In the case of one particular galaxy, Heida noticed that the tell-tale light source was offset from the centre of the galaxy, and with supervisor SRON researcher Peter Jonker, concluded that the observation can be explained if the supermassive black hole is in the process of being kicked out of its galaxy at high speed. Such an event is the likely culmination of a merger event of two smaller black holes.

There may be many more examples of so-called 'recoiling' black holes lurking in the data set, too. "We have found many more objects in this strange class of X-ray sources," says Heida. "With Chandra we should be able to make the accurate measurements we need to pinpoint them more precisely and identify their nature."

A wide field view of 30 Doradus taken by ESO's Wide Field Imager at the 2.2 metre telescope on La Silla and a close-up of the stellar runaway captured by Hubble's Wide Field and Planetary Camera 2. The young star likely originated from within the cluster, marked by a circle in the main image. Image: ESO/NASA, ESA, J. Walsh (ST-ECF), and ESO.

Meanwhile, the Hubble Space Telescope has spied a heavyweight star racing away from a stellar nursery at a speed of over 250,000 miles per hour. The homeless star was found on the outskirts of the 30 Doradus nebula, and may have originated from the star cluster R136, 375 light years from its present location, and a cluster known to host stars that top 100 solar masses.

Dynamical processes like stellar ejection have been predicted by models but this is the first direct observation of the process. “Less massive runaway stars from the much smaller Orion Nebula Cluster were first found over half a century ago, but this is the first potential confirmation of more recent predictions applying to the most massive young clusters,” says Nolan Walborn of the Space Telescope Science Institute.

Close-up of the runaway star. Image: NASA, ESA, J. Walsh (ST-ECF), and ESO.

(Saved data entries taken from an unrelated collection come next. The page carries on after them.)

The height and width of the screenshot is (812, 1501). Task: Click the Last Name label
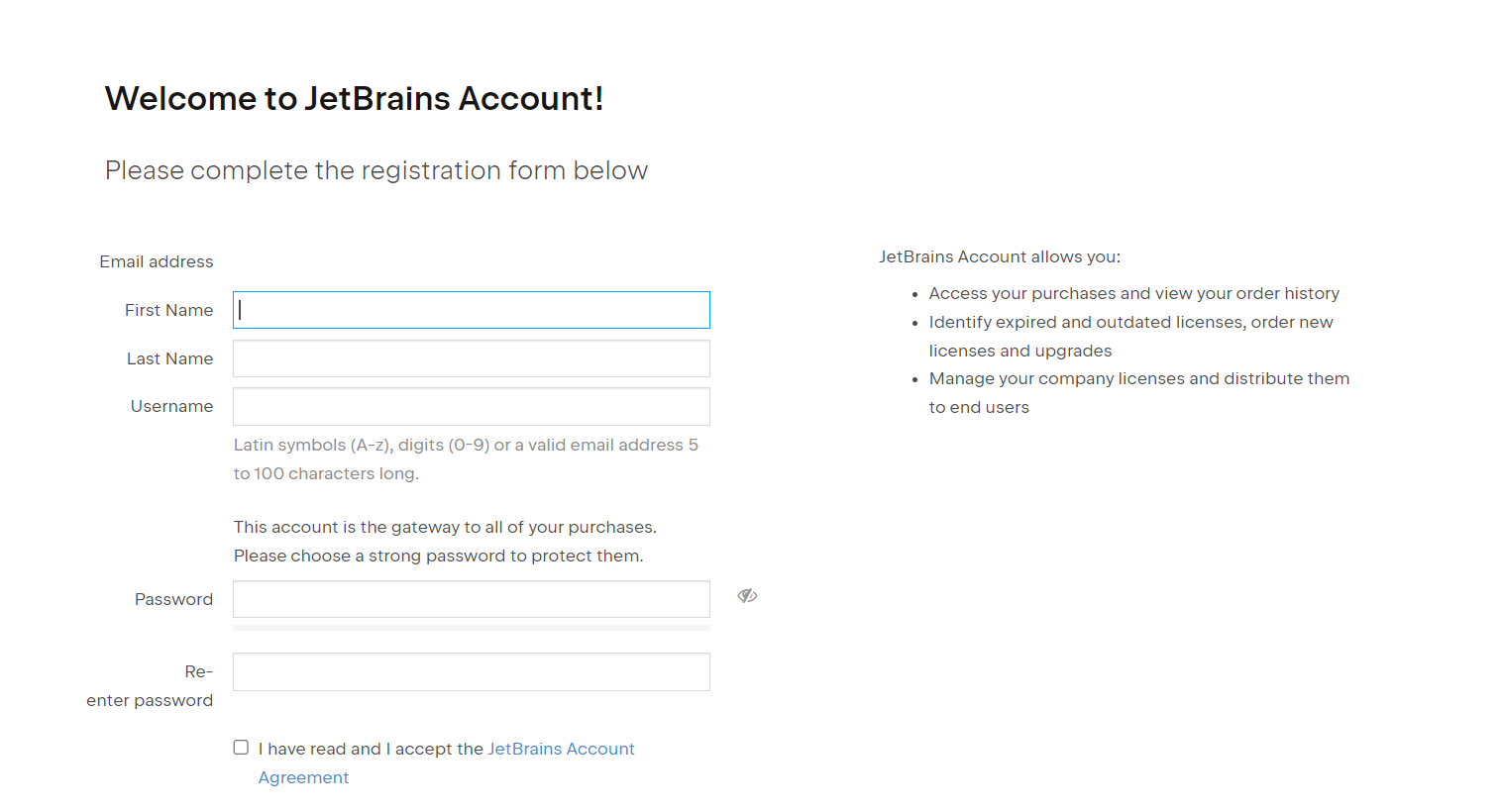169,358
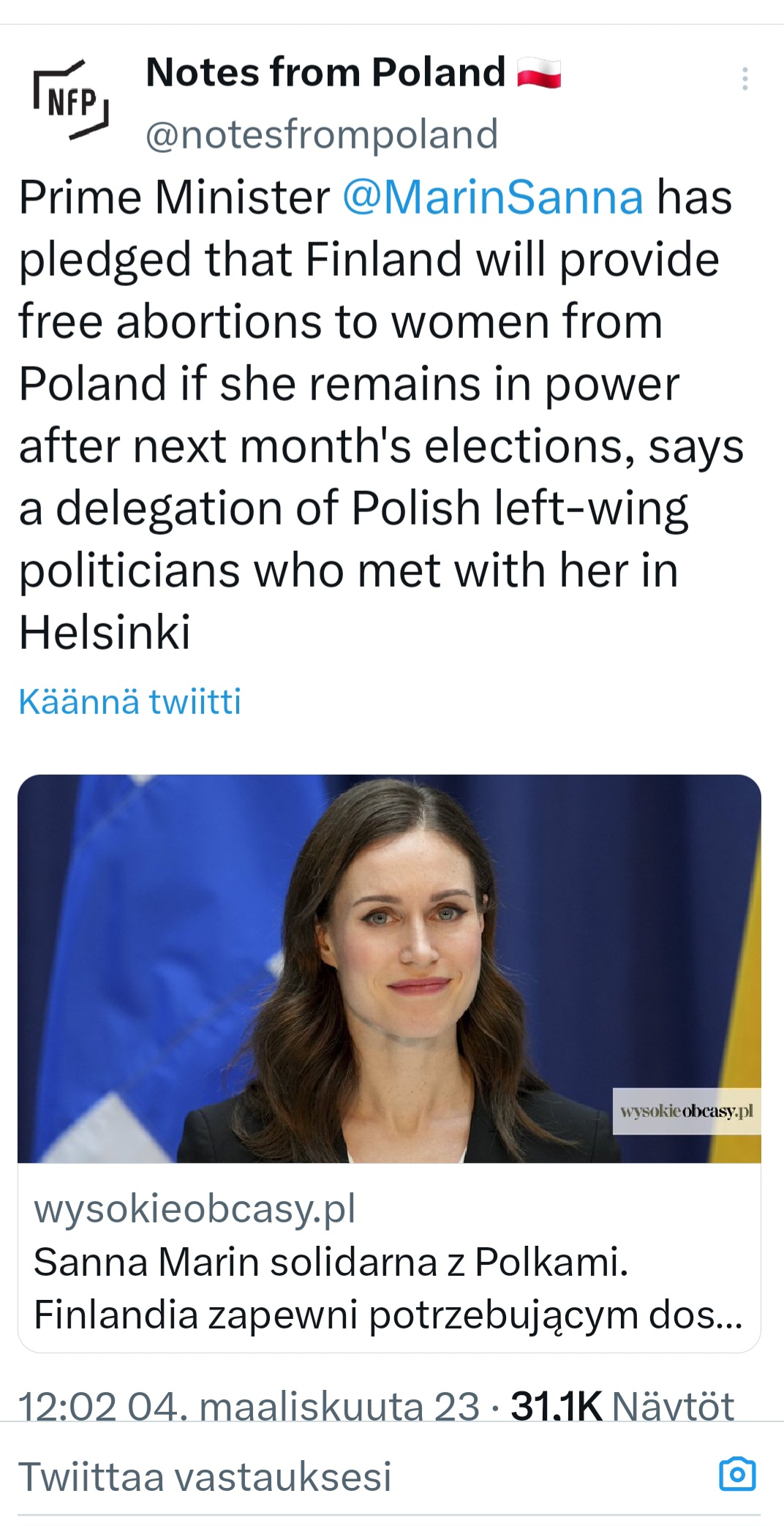Click the 12:02 tweet time
The image size is (784, 1526).
click(x=67, y=1406)
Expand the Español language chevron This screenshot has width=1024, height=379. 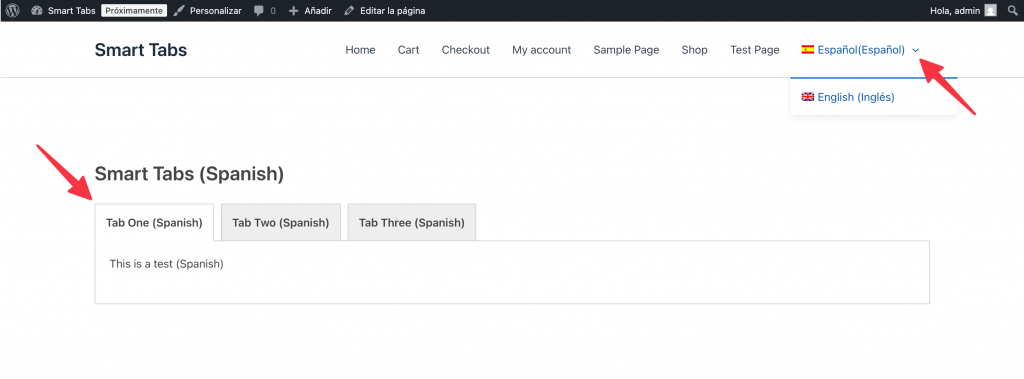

Stars are thought to be expelled in one of two ways, either having encountered heavier siblings in a dense cluster, or by getting a kick from a supernova explosion in a binary system. “It is generally accepted, however, that R136 is sufficiently young, 1 million to 2 million years old, that the cluster’s most massive stars have not yet exploded as supernovae,” adds team member Danny Lennon. “This implies that the star must have been ejected through dynamical interaction.”

Ian Howarth of University College London first observed the misfit star in 2006 using the Anglo-Australian Telescope at Siding Spring Observatory, finding it to be an unusually hot, massive blue-white star that is usually associated with a cluster. The newly installed Hubble Cosmic Origins Spectrograph instrument confirmed that the star is extremely massive, perhaps some 90 times heavier than the Sun. Delving into archival data, an optical image of the star taken with Hubble's Wide Field Planetary Camera 2 in 1995 revealed that it is located at one end of an egg-shaped cavity, the glowing edges of the cavity stretching out behind the star and pointing back in the direction of 30 Doradus. Observations with the Very Large Telescope in Chile show that the star's velocity is constant and that it displays an unusual motion relative to its surroundings, providing further evidence that this is a runaway star.

Two other hot, massive stars have also been spotted beyond the edges of 30 Doradus, suggesting that these too have been expelled from their home, and astronomers will further study the region to determine if 30 Doradus is indeed mass-evicting its inhabitants.